Intervista al Campione del Mondo ’82, che racconta della sua esperienza nella Unity Euro Cup
Per celebrare la Giornata Internazionale del Rifugiato, nel 2022, l’UEFA in collaborazione con UNHCR (Alto Commissariato delle Nazioni Unite per i Rifugiati) ha lanciato la Unity Euro Cup. La prima edizione si è disputata a Nyon, presso lo stadio di Colovray, con la partecipazione delle Federazioni di Austria, Belgio, Francia, Germania, Italia, Malta, Repubblica d’Irlanda e Svizzera.
Le squadre sono composte da persone che hanno chiesto rifugio o asilo politico nei rispettivi paesi, e sono squadre miste con almeno tre donne. Un appuntamento fortemente voluto da UEFA anche in collaborazione con UNHCR per sensibilizzare l’opinione pubblica sul tema dei rifugiati. La Giornata mondiale del Rifugiato, dedicata alle persone in fuga dai propri paesi (che secondo l’ONU l’anno scorso erano almeno 114milioni) ricorre il 20 giugno, la Unity Cup invece si svolge in autunno.
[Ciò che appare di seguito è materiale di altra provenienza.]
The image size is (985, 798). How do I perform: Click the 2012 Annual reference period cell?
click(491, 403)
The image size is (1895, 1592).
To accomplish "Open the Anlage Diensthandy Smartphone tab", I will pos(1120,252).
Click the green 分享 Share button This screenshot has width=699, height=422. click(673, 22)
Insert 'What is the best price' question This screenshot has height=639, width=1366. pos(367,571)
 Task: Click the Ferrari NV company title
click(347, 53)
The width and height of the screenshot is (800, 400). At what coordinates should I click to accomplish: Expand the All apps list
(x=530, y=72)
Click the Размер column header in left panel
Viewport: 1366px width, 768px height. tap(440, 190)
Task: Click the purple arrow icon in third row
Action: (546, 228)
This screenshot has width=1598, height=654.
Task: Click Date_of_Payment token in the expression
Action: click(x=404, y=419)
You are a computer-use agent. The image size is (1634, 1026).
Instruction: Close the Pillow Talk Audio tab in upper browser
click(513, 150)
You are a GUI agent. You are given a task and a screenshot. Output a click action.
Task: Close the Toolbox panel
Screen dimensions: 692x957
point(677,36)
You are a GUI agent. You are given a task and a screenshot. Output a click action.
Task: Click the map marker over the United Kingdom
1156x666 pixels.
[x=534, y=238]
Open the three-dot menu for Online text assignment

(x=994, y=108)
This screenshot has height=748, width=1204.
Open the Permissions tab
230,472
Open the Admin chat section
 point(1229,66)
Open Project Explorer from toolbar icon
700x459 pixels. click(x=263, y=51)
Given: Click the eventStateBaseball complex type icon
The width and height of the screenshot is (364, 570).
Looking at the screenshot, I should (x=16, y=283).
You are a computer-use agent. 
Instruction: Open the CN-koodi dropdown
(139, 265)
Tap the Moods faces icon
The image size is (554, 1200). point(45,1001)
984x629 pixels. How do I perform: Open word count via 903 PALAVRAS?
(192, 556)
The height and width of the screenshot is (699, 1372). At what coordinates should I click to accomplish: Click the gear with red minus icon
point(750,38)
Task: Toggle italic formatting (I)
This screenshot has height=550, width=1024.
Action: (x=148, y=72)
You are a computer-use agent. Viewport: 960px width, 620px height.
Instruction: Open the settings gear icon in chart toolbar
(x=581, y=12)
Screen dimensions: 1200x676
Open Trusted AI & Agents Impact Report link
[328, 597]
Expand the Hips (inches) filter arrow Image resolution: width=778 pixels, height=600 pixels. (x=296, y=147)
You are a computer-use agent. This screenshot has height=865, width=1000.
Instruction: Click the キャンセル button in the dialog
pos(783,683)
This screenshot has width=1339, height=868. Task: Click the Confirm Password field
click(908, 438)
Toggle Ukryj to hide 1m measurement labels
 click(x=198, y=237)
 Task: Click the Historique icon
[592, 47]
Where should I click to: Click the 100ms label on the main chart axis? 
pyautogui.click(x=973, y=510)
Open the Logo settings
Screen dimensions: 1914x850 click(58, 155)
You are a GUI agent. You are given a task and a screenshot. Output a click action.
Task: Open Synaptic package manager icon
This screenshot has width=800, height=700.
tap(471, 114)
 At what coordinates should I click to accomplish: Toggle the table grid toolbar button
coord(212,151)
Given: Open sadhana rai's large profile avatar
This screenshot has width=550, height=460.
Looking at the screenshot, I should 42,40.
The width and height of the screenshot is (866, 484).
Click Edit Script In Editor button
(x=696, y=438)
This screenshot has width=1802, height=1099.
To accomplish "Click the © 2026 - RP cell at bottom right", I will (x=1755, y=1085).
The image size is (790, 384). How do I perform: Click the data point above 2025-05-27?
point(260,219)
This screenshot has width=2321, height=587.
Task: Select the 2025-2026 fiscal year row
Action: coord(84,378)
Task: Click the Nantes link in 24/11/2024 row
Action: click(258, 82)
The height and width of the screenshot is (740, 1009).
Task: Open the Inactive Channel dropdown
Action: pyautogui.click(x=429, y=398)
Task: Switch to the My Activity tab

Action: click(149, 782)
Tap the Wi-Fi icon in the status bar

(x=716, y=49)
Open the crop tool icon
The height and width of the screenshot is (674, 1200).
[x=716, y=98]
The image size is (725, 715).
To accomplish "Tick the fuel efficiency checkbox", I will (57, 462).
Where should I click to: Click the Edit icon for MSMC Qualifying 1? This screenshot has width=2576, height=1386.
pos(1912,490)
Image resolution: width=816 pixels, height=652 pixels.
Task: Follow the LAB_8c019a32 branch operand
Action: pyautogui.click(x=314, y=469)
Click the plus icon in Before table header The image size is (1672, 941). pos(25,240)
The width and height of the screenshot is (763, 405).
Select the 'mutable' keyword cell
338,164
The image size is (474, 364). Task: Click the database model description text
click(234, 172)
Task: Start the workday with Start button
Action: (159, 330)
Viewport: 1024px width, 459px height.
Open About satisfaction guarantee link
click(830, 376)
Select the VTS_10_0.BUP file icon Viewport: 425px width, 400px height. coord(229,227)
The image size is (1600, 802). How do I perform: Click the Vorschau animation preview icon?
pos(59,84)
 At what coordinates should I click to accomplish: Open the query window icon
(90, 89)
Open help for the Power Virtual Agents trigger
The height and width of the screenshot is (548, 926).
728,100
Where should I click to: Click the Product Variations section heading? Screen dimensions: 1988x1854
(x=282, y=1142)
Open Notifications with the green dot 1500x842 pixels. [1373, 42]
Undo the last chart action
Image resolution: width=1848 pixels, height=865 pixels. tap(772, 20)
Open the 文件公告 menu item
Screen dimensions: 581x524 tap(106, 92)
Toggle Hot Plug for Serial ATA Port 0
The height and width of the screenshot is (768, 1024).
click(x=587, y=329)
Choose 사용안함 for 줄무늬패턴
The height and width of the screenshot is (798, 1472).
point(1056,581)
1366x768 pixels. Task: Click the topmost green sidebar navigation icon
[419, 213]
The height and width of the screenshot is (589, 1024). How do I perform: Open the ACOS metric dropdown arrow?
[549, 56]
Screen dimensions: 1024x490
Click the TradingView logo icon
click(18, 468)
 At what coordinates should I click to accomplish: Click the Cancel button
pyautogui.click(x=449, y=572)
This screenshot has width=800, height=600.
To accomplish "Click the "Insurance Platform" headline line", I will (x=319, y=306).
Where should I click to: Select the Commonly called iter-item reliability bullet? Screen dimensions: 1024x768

La prossima edizione, dopo quella dello scorso anno disputata a Francoforte, sarà in ottobre di nuvo a Nyon, in Svizzera.
Abbiamo intervistato l’ultimo Ambasciatore italiano della competizione, Marco Tardelli, campione del mondo nel 1982 e la cui esultanza dopo il gol del raddoppio nella finale contro la Germania a Madrid rimane come un’icona assoluta della storia del calcio.

«È stata un’esperienza bellissima – dice Marco Tardelli a Il Melograno – ho visto grande unione tra tutte le squadre, mi è piaciuto molto. Ci sono ragazzi che davvero sanno giocare al calcio, che sanno trattare la palla con qualità. Penso sia una iniziativa molto importante per dare un segnale di uguaglianza e di rispetto. Penso sia importante che la UEFA abbia dato vita a questa iniziativa perché troppo spesso ci dimentichiamo delle persone in fuga da guerre e carestie. Alzare i muri in Europa non ha senso, dobbiamo imparare a vivere tutti insieme».
«Il calcio può essere un motore importante di aggregazione e di integrazione – continua Tardelli – penso per esempio che sia sbagliato che i figli di genitori stranieri che entrano nelle società sportive debbano aspettare anni per poter partecipare a tornei interregionali o nazionali o addirittura internazionali. Tutti i ragazzi e tutte le ragazze devono avere gli stessi diritti e le stesse possibilità in partenza».
Intervistiamo Tardelli alla vigilia della prima partita degli Azzurri agli Europei in corso in Germania (che vede Tardelli in campo come opinionista Rai) e non possiamo non parlare di calcio giocato, in particolare del movimento calcistico italiano di oggi.
«È importante valorizzare i vivai, trovare nuovi talenti – commenta Tardelli – ci sono giovani che stanno emergendo ma abbiamo poco coraggio a buttarli dentro a 16/17 anni, al contrario di altre nazioni dove invece hanno più coraggio. Noi i giovani talenti li mettiamo nella primavera, in Germania, Spagna e Francia invece hanno più coraggio e rischiano di più e i talenti emergono prima, da noi si fa più fatica. In Italia poi abbiamo un problema di ruoli, manca una generazione di attaccanti, di centravanti, così come mancano anche i fantasisti puri, dei numeri 10 come invece abbiamo storicamente avuto. Il calcio è cresciuto in tutto il mondo, non ci sono più squadre materasso. Chi ha dei campioni ha qualcosa in più, guardiamo la Germania che è capace di sfornare sempre nuovi talenti che però hanno bisogno dell’aiuto dei ‘veterani’. Il segreto è innestare i giovani al momento giusto, e loro sanno farlo. Insomma, in Italia dobbiamo imparare ad aprirci di più alle novità, a credere di più nei giovani. Ecco perché è importante dare a tutti i ragazzi le stesse possibilità, anche a chi nasce da genitori stranieri».